Luther in Seyda
Von Pfarrer Thomas Meinhof
2009.
Am
13. November 1528, „Freitag nach Martini“, soll Martin Luther anlässlich der
ersten evangelischen Kirchenvisitation in Seyda gewesen sein – so steht es in
einem „Tagebuch“, in dem das Leben Luthers Tag für Tag aufgeschrieben worden
ist (Buchwald).
Zehn
Jahre nach der Reformation wollte er schauen, was in den Gemeinden des
Kurkreises davon angekommen war, und er machte gemeinsam mit der
Visitationskommission, die aus Beschäftigten der Universität sowie des Kurfürsten
bestand, zum Teil schwierige Erfahrungen. Manchmal konnte nicht einmal der
Pfarrer das Vater Unser.
Die
Visitatoren ließen sich zunächst genau über die Verhältnisse unterrichten,
bevor sie ihre Ratschläge gaben. Für Seyda wurde verfügt, eine Schule und ein
Hospital zu bauen. Ein „Gemeiner Kasten“, also eine Kasse für die
Allgemeinheit, insbesondere auch für die Armen, sollte eingerichtet werden.
Labetz,
kirchlich damals Seyda zugehörig - wurde gegen Schadewalde, was zu Wittenberg
gehörte, getauscht. Der Pfarrer von Mellnitz, der aufgrund des kleinen Ortes
nicht genug Einkommen hatte, wurde nach Seyda verfügt; in Seyda eine
Superintendentur eingerichtet: So hatte Seyda lange Zeit (bis 1919) zwei
Pfarrstellen: Einen „Oberpfarrer“ und einen „Diakon“, Kirchplatz 1 und
Kirchplatz 2.
Martin
Luther hat durchaus in der Predigt in Wittenberg Seyda genannt, als
Entfernungsangabe, etwa so: „Stellt Euch vor, liebe Gemeinde, der Mose ist da so
weit gezogen wie etwa nach Seyda…“ (WA 25,473,15).
Er
hat sich auch um die Besetzung der Pfarrstelle persönlich gekümmert.

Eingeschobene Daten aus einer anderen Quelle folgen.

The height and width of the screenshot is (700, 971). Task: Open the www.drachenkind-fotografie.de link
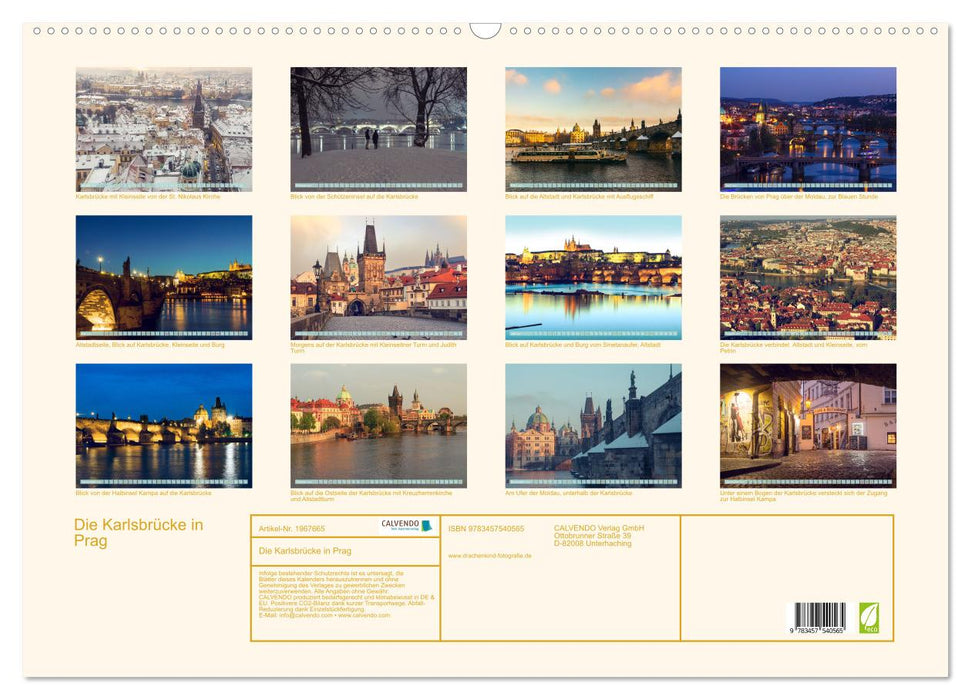tap(489, 555)
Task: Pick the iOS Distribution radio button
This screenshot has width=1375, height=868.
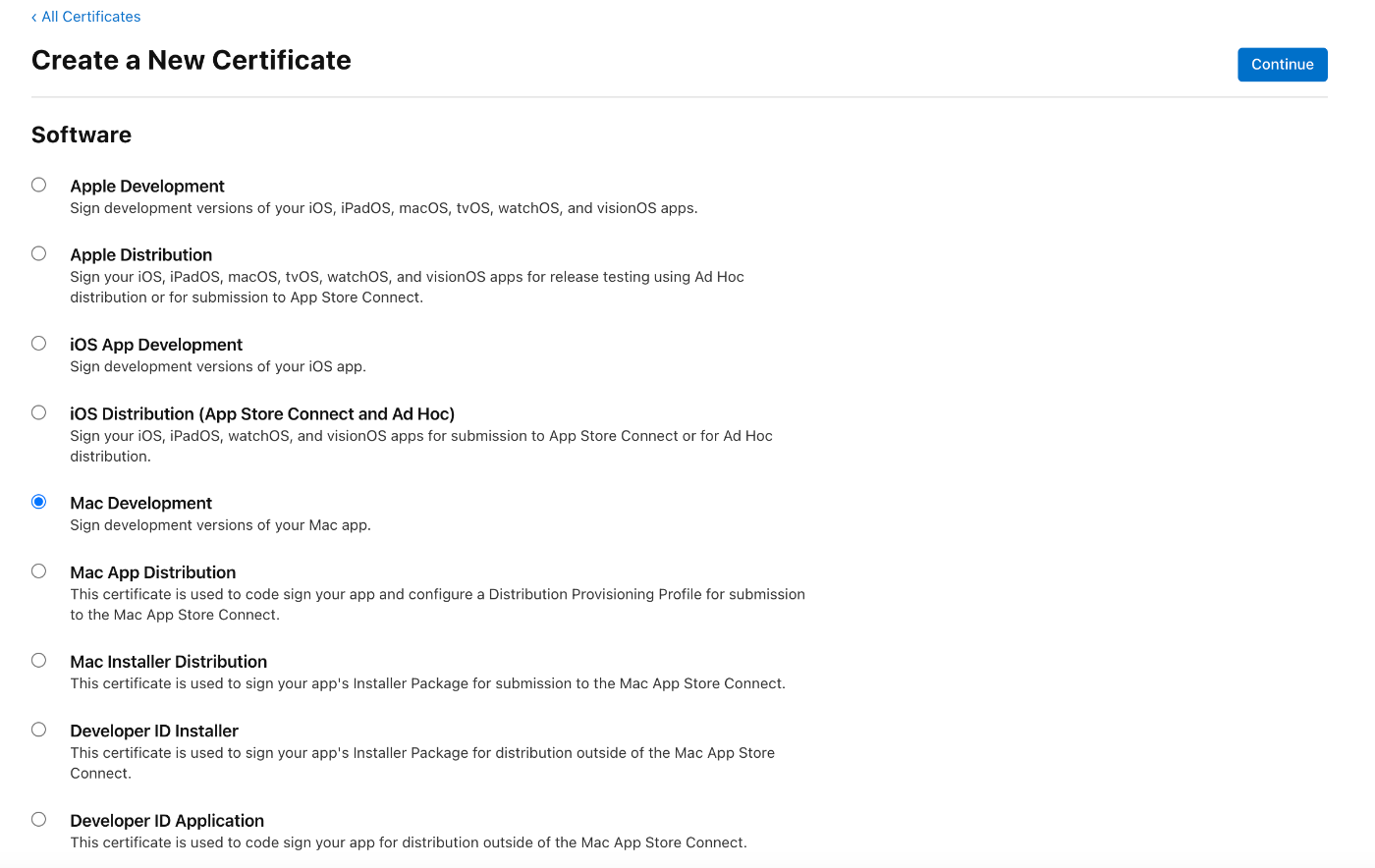Action: tap(38, 412)
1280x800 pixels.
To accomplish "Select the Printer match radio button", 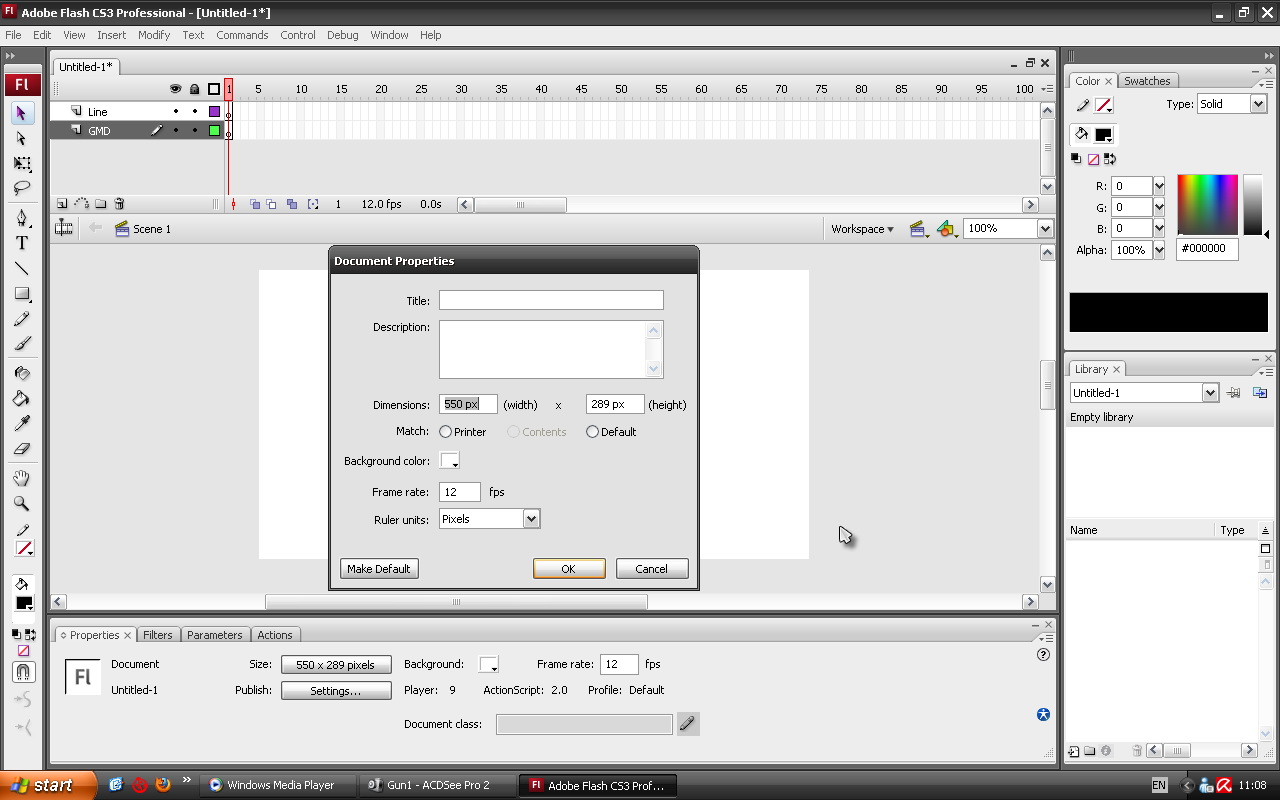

Sein
Freund Bartholomäus Rieseberg war der erste evangelische Pfarrer in Seyda und
wirkte hier 1527 bis 1540. Er kam auf Anraten Luthers hierher, nachdem er als
reformatorischer Prediger in Hessen kurz zuvor dem Scheiterhaufen entgangen
war.
Bis
heute ist die Kirche in Seyda eine lutherische Kirche, die Gemeinde eine
lutherische Gemeinde mit dem Katechismus (der christlichen Glaubenslehre in der
Auslegung) Martin Luthers, den er nach seinem Besuch in Seyda schrieb und der
bis heute in jedem Evangelischen Gesangbuch zu finden ist. In der Architektur
macht dies insbesondere der Kanzelaltar, der nach dem Brand von 1708 in die
Kirche kam, deutlich: In der Mitte stehen Wort und Sakrament: Kanzel, Altar und
Taufstein.
Auf
dem Kirchplatz wurde anlässlich des 400. Geburtstages von Martin Luther 1883
eine Luthereiche gepflanzt, die noch heute steht.
An
der Empore vorn links sind die Wappen von Luther und Melanchthon und Luthers
Lied „Ein feste Burg ist unser Gott“ zu sehen bzw. zu lesen.
Dass
heute die Geschenke zu Weihnachten gegeben werden und nicht, wie ganz früher,
am Nikolaustag: das geht auf Martin Luther zurück. Vielleicht auch der
Weihnachtsbaum, das BaFöG für Studenten, das evangelische Pfarrhaus mit
Pfarrfrau. Die Dienstkleidung des evangelischen Pfarrers ist der „Lutherrock“:
so war Luther als Professor in Wittenberg gekleidet. Diese Ordnung hat
allerdings erst ein Preußenkönig 1817 eingeführt.
Besonders
wichtig aber ist, dass die Gedanken Luthers in Seyda durch die Zeiten erhalten
geblieben sind: Dass wir aus Gottes Gnade leben – und dass das Freiheit schenkt
von vielen anderen Heilslehren (wie die vom Geld, mit denen Tetzel zu tun
hatte); dass das jeder selbst in der Bibel lesen können soll – deshalb die Bemühung
um Bildung und Bibel; dass der Nächste unsere praktische Hilfe braucht; dass
wir uns freuen können an den guten Gaben Gottes – und, vielleicht gerade in
unseren Tagen wesentlich: dass wir eine Hoffnung haben, die uns – selbst wenn
morgen die Welt unterginge – doch heute noch ein Apfelbäumchen pflanzen lässt.